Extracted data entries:

↓

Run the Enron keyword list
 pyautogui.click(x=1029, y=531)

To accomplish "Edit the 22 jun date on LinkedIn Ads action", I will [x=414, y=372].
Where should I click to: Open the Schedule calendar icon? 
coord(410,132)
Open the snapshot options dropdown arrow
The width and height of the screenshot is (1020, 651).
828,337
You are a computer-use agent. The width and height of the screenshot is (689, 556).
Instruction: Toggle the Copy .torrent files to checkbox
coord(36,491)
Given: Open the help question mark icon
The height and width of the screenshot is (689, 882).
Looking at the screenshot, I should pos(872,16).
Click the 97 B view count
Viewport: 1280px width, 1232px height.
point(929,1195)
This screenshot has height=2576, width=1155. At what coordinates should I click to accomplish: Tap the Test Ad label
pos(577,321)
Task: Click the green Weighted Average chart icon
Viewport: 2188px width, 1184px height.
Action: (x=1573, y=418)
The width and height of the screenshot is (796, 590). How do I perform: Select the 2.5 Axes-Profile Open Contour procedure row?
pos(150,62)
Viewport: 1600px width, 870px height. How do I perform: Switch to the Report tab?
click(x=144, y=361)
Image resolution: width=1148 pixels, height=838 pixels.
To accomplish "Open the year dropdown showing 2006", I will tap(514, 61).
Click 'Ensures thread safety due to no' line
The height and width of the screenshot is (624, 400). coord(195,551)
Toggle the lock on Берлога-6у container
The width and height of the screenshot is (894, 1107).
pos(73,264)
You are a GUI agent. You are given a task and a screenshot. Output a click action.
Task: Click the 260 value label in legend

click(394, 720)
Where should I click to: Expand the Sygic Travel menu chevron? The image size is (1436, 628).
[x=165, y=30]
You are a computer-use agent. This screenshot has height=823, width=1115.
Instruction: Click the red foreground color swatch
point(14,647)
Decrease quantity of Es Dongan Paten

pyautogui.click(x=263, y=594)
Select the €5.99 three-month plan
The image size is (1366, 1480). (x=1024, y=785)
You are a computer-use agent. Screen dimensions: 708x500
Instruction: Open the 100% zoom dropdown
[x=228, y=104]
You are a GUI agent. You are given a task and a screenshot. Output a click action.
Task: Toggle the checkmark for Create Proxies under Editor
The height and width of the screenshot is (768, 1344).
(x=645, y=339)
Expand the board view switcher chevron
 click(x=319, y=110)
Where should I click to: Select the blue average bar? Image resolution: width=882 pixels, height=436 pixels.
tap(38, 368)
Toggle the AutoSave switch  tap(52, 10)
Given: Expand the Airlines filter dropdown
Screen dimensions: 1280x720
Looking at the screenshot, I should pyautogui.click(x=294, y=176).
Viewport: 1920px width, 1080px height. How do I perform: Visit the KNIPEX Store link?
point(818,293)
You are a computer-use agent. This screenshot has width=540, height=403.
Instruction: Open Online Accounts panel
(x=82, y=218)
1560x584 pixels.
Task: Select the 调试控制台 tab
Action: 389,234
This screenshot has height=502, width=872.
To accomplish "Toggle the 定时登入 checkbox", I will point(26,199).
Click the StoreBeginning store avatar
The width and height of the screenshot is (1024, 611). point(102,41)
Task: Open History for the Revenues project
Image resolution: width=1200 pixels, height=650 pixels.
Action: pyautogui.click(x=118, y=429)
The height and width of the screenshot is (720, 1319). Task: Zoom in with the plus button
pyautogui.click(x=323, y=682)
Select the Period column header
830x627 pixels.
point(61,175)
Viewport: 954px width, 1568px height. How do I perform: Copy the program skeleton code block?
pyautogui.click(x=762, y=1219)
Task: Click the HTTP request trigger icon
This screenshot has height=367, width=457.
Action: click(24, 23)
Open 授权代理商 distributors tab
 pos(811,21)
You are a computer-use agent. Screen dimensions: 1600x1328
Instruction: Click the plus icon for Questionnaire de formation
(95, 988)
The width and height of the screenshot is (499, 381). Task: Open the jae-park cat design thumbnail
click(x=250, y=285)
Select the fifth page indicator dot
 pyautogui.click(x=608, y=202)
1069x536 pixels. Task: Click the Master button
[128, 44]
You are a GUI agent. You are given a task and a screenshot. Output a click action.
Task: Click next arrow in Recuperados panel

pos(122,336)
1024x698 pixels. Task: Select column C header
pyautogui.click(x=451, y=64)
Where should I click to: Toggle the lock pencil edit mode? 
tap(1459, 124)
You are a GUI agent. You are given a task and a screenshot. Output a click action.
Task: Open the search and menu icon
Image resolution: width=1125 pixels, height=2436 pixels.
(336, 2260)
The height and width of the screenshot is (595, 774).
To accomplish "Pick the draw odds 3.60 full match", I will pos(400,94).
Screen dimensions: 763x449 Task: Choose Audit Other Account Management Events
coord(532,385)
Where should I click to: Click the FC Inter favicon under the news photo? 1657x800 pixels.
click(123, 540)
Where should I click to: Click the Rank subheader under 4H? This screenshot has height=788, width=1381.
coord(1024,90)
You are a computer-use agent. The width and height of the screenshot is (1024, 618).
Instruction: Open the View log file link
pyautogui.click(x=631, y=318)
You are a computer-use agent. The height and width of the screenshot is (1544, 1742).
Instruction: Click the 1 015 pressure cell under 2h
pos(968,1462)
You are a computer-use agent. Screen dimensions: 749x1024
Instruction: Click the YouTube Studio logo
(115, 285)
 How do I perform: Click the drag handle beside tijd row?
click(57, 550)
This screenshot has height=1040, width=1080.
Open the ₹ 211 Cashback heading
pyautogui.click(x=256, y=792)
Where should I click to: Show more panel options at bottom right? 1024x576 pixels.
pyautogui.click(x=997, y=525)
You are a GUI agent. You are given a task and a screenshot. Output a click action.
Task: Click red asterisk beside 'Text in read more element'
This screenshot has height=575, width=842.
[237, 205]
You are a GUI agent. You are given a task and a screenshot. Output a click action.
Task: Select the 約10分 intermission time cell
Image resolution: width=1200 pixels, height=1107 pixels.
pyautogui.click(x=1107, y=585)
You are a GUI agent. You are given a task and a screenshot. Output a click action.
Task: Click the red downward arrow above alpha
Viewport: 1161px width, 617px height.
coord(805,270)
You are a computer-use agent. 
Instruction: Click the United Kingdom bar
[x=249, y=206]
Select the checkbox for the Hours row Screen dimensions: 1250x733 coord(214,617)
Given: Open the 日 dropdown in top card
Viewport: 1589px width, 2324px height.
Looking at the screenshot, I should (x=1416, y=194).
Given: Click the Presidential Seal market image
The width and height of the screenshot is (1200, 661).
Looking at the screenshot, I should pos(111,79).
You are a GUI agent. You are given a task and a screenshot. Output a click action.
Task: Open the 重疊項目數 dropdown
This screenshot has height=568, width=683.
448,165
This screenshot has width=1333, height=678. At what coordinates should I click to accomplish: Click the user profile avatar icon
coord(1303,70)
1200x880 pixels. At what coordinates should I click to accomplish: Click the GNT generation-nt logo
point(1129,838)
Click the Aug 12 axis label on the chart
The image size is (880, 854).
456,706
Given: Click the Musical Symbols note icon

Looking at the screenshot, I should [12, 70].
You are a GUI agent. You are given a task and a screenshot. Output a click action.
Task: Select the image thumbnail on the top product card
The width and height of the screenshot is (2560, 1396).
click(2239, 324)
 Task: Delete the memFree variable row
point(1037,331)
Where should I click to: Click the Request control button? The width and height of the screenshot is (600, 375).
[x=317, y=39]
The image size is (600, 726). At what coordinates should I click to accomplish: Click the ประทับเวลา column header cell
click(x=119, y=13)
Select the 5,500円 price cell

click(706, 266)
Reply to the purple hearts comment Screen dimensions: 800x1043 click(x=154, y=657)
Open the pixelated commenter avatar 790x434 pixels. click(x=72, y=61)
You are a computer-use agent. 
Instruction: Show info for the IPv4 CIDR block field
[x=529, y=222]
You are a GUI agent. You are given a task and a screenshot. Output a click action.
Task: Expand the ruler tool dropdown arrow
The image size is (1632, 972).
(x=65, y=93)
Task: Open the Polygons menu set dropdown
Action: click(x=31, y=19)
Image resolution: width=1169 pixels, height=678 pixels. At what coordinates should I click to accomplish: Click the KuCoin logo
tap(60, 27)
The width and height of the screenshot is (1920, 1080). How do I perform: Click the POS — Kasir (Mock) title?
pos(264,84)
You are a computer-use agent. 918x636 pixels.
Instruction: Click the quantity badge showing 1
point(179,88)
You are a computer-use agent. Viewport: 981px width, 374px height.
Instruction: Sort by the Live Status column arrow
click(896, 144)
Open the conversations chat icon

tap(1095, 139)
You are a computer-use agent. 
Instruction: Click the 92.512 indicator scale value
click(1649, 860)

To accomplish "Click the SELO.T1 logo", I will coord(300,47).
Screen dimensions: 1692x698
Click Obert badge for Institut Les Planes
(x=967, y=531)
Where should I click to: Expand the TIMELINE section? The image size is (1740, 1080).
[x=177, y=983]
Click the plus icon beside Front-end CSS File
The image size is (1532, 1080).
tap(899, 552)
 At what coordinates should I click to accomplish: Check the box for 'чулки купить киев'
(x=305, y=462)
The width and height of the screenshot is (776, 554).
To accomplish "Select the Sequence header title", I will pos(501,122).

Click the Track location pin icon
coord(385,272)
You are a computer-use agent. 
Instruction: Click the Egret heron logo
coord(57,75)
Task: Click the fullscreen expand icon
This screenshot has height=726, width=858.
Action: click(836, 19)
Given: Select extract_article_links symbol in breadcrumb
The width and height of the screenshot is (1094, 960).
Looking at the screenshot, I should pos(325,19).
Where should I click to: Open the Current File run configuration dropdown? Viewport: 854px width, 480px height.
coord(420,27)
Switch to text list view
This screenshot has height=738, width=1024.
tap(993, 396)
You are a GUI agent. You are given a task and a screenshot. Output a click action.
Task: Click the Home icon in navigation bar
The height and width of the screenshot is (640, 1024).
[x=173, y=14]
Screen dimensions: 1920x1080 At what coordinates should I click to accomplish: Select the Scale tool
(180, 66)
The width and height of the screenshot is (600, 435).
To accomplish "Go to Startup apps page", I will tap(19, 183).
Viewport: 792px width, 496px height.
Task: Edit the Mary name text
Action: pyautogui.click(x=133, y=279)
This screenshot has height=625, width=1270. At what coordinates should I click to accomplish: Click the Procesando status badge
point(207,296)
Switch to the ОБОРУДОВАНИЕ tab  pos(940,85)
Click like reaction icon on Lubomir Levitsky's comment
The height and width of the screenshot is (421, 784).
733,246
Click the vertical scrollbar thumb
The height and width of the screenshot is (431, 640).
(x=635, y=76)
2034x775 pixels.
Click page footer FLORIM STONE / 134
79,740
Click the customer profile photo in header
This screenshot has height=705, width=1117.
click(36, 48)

↑

- **Your task**: An exact, complete copy of the lines above from the one with "Viewport: 1589px width, 2324px height." through the one with "You are a computer-use agent. 918x636 pixels." is the whole answer.

- **Solution to this task**:
Viewport: 1589px width, 2324px height.
Looking at the screenshot, I should (x=1416, y=194).
Given: Click the Presidential Seal market image
The width and height of the screenshot is (1200, 661).
Looking at the screenshot, I should pos(111,79).
You are a GUI agent. You are given a task and a screenshot. Output a click action.
Task: Open the 重疊項目數 dropdown
This screenshot has height=568, width=683.
448,165
This screenshot has width=1333, height=678. At what coordinates should I click to accomplish: Click the user profile avatar icon
coord(1303,70)
1200x880 pixels. At what coordinates should I click to accomplish: Click the GNT generation-nt logo
point(1129,838)
Click the Aug 12 axis label on the chart
The image size is (880, 854).
456,706
Given: Click the Musical Symbols note icon

Looking at the screenshot, I should [12, 70].
You are a GUI agent. You are given a task and a screenshot. Output a click action.
Task: Select the image thumbnail on the top product card
The width and height of the screenshot is (2560, 1396).
click(2239, 324)
 Task: Delete the memFree variable row
point(1037,331)
Where should I click to: Click the Request control button? The width and height of the screenshot is (600, 375).
[x=317, y=39]
The image size is (600, 726). At what coordinates should I click to accomplish: Click the ประทับเวลา column header cell
click(x=119, y=13)
Select the 5,500円 price cell

click(706, 266)
Reply to the purple hearts comment Screen dimensions: 800x1043 click(x=154, y=657)
Open the pixelated commenter avatar 790x434 pixels. click(x=72, y=61)
You are a computer-use agent. 
Instruction: Show info for the IPv4 CIDR block field
[x=529, y=222]
You are a GUI agent. You are given a task and a screenshot. Output a click action.
Task: Expand the ruler tool dropdown arrow
The image size is (1632, 972).
(x=65, y=93)
Task: Open the Polygons menu set dropdown
Action: click(x=31, y=19)
Image resolution: width=1169 pixels, height=678 pixels. At what coordinates should I click to accomplish: Click the KuCoin logo
tap(60, 27)
The width and height of the screenshot is (1920, 1080). How do I perform: Click the POS — Kasir (Mock) title?
pos(264,84)
You are a computer-use agent. 918x636 pixels.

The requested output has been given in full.